#### Task inputs
----

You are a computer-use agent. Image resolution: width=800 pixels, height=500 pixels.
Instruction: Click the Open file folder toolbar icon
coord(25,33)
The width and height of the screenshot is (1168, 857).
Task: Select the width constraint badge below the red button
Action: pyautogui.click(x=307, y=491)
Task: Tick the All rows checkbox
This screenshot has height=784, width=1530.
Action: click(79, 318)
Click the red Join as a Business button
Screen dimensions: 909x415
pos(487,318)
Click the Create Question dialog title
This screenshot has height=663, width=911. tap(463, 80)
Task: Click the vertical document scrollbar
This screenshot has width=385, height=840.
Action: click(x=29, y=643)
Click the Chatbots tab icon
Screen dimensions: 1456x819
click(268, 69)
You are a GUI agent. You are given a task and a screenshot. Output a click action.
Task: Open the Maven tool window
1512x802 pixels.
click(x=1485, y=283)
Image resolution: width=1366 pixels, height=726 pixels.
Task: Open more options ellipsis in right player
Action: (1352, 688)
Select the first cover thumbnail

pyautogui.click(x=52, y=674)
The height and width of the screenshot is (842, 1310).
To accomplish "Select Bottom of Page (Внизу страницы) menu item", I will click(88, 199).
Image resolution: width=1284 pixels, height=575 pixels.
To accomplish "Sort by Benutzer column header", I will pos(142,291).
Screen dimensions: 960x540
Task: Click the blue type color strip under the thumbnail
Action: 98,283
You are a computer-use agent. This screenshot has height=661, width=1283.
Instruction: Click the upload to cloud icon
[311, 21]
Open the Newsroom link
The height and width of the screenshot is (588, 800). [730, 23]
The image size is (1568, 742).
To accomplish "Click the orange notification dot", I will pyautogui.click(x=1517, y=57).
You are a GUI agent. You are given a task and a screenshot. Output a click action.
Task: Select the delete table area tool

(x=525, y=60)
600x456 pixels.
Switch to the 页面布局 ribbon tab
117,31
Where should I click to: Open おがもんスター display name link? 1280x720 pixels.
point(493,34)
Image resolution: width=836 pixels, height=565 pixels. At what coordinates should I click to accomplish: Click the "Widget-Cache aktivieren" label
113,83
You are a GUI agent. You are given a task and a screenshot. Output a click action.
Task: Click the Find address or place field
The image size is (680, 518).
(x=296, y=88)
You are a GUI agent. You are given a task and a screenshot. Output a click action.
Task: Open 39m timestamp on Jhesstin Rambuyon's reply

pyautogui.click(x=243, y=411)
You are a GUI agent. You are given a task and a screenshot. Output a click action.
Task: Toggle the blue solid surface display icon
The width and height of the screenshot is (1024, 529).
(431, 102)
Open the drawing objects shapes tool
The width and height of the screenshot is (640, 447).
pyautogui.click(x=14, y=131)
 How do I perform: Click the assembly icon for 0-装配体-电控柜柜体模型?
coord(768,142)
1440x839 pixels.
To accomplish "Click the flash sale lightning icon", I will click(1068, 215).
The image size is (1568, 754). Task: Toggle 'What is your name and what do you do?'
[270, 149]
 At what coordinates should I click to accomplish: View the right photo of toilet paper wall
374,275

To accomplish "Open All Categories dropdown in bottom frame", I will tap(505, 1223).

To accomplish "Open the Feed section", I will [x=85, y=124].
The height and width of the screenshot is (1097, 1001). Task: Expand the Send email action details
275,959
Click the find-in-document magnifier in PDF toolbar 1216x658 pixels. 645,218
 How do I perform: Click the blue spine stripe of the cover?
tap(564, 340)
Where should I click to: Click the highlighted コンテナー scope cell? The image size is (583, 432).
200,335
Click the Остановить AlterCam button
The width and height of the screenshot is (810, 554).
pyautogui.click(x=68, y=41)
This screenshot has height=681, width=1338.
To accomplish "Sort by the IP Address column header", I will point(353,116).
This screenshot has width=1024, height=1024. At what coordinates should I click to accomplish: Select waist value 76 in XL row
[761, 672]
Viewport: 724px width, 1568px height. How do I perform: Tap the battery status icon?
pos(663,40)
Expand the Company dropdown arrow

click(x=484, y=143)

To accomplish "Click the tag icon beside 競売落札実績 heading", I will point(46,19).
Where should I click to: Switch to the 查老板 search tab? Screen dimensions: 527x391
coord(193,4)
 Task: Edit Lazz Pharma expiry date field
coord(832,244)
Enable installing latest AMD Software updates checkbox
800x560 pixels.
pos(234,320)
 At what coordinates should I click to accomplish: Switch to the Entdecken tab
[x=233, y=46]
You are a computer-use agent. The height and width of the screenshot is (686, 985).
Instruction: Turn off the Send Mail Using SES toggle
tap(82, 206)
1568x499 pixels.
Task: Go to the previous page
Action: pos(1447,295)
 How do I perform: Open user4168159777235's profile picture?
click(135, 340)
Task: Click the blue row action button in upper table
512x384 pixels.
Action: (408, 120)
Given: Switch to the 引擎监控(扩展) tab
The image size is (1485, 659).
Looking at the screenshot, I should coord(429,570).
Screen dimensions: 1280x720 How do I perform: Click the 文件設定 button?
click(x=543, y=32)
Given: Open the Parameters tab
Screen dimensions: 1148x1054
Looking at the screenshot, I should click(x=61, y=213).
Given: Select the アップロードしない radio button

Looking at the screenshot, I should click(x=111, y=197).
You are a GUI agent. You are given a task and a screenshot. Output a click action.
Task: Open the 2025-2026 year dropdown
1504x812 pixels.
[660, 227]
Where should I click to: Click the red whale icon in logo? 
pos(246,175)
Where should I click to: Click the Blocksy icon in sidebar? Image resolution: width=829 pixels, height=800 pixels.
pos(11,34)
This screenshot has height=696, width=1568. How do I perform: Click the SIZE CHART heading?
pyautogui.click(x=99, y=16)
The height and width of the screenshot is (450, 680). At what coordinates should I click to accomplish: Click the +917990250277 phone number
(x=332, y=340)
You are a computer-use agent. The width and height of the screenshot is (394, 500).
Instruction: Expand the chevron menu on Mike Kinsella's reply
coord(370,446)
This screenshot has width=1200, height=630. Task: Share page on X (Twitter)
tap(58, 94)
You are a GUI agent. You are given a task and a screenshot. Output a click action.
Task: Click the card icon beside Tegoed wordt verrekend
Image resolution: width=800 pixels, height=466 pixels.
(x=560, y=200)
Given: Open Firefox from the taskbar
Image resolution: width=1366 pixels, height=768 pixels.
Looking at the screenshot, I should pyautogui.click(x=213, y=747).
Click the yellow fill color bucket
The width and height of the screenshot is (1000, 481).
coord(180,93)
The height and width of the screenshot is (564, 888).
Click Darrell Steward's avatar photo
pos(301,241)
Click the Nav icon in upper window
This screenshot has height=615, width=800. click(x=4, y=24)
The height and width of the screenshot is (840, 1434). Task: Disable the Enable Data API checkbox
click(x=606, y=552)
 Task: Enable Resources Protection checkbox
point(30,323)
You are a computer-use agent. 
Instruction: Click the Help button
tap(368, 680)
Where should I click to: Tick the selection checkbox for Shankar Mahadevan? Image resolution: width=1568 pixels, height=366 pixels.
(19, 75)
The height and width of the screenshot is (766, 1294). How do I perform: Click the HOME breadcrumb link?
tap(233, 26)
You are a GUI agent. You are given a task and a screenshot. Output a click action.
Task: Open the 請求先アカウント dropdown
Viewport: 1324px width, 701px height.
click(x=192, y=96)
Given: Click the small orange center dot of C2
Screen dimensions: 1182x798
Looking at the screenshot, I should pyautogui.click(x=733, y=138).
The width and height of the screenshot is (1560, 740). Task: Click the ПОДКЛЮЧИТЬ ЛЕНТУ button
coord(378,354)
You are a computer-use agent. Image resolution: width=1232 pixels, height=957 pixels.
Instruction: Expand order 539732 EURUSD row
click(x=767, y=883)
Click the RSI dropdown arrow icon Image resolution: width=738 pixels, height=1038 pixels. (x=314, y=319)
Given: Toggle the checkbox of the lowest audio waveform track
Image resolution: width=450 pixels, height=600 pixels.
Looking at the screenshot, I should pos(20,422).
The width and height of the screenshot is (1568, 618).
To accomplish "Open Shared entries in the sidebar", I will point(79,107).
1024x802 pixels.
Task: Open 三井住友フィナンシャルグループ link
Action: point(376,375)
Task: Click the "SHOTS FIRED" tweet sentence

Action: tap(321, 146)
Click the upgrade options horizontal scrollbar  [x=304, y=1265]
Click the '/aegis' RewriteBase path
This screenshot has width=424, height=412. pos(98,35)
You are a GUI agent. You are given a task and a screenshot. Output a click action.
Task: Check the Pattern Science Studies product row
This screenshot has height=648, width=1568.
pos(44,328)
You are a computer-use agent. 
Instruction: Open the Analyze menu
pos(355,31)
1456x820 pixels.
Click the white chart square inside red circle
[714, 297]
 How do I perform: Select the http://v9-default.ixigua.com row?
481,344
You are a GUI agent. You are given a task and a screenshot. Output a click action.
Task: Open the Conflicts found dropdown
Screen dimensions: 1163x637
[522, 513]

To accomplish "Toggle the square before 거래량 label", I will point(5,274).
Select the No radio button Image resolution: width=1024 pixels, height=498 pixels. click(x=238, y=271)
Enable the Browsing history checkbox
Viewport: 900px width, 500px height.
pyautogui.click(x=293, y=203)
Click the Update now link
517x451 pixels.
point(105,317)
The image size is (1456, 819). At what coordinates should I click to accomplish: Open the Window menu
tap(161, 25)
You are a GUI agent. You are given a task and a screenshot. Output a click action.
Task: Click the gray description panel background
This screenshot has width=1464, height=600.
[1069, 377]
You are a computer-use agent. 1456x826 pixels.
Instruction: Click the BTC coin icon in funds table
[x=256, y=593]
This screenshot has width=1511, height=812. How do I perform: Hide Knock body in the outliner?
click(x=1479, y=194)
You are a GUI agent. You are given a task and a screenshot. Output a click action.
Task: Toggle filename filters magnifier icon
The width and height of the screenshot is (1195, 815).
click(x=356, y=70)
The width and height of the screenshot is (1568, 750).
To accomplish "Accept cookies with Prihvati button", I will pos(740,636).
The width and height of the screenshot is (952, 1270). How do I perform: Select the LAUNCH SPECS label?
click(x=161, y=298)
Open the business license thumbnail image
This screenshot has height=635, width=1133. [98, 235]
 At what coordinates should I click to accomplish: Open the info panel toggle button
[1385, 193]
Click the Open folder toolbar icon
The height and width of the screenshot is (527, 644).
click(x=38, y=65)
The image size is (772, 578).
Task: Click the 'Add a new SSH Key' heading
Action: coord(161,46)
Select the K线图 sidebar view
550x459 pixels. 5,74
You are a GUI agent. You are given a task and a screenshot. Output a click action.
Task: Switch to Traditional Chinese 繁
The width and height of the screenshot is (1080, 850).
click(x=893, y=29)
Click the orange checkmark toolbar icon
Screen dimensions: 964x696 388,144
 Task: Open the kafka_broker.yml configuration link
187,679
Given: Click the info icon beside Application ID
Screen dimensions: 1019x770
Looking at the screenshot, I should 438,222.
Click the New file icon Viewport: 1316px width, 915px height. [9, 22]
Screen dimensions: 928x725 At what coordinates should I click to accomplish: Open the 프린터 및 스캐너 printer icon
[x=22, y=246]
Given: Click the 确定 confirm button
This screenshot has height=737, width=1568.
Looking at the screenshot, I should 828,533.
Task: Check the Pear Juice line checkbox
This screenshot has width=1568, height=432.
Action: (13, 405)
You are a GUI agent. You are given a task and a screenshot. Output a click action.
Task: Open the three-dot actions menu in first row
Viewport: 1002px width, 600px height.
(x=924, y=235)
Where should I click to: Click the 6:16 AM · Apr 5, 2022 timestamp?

----

#### Problem
For the word "beside", find all matching lines in the entries above and copy them out.

#### Answer box
To accomplish "Click the tag icon beside 競売落札実績 heading", I will point(46,19).
Task: Click the card icon beside Tegoed wordt verrekend
Given: Click the info icon beside Application ID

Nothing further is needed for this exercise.